Living magnetorheological composites: from the synthesis to the in vitro characterization

Abstract

Abstract A new type of magnetorheological (MR) material is reported that brings together conventional MR composites (MRCs) and biomaterials. Living MRCs based on carbonyl iron microparticles (CIPs) as magnetoactive filler, sodium alginate as elastomer and cells as biological components were prepared and characterized. The effect of CIPs concentration in isotropic alginate composites was examined by using thermogravimetric analysis, infrared spectroscopy, swelling and degradation tests in culture medium (Dulbecco’s Modified Eagle’s Medium, DMEM). To self-assemble the CIPs within the polymer matrix, the cross-linking process took place under an external magnetic field (24 mT). The cytotoxicity experiments were performed with human mesenchymal stem cells and human fibroblasts loaded inside of the hydrogel.
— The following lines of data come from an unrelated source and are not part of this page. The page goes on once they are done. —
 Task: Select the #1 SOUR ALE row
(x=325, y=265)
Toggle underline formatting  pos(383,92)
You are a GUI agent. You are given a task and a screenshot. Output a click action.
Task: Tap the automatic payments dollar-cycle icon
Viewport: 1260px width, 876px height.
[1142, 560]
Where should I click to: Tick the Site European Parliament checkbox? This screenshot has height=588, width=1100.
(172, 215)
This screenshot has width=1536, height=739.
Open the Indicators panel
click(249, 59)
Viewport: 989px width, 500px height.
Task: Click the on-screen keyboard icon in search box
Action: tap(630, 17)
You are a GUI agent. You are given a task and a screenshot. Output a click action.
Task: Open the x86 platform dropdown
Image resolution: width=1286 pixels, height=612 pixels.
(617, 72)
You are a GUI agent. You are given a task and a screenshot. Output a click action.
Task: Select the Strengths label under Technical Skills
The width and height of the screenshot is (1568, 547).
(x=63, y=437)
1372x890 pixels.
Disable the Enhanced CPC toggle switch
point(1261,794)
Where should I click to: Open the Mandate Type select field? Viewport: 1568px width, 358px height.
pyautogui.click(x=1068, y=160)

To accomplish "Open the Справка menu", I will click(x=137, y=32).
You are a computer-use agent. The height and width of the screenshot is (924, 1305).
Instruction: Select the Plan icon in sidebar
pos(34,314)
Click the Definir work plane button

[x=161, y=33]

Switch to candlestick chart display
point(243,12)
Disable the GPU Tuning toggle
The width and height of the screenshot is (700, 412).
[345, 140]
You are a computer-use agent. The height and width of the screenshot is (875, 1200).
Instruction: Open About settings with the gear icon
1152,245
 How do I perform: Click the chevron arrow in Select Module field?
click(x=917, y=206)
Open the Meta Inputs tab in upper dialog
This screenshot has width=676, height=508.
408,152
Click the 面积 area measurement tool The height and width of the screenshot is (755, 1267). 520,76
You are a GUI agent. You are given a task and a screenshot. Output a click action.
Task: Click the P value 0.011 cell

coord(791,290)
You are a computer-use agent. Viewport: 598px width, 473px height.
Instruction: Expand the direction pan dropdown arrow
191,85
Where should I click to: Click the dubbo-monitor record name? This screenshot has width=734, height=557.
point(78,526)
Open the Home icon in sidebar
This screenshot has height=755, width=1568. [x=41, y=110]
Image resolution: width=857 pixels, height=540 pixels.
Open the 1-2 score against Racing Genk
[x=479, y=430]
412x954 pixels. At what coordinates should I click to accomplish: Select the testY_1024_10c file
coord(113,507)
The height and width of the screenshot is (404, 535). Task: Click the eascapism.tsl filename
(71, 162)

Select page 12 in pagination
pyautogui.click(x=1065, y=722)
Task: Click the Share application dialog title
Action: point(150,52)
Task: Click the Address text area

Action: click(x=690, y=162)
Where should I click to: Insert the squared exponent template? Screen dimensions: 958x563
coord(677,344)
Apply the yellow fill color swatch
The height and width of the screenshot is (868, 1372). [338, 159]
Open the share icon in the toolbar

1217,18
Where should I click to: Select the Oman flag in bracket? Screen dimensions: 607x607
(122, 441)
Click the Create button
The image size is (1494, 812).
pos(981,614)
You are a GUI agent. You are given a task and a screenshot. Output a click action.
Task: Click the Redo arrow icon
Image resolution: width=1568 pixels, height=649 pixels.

It was demonstrated that the living MRCs supported cell survival and proliferation. The rheological response of the MRCs was evaluated in dynamic oscillatory tests in the absence and presence of magnetic fields. The viscoelastic response of the living MRCs improved when a magnetic field was applied. This work demonstrates the possibility to use CIPs in the fabrication of living composites with MR response. Results could be of interest in smart biomedical applications.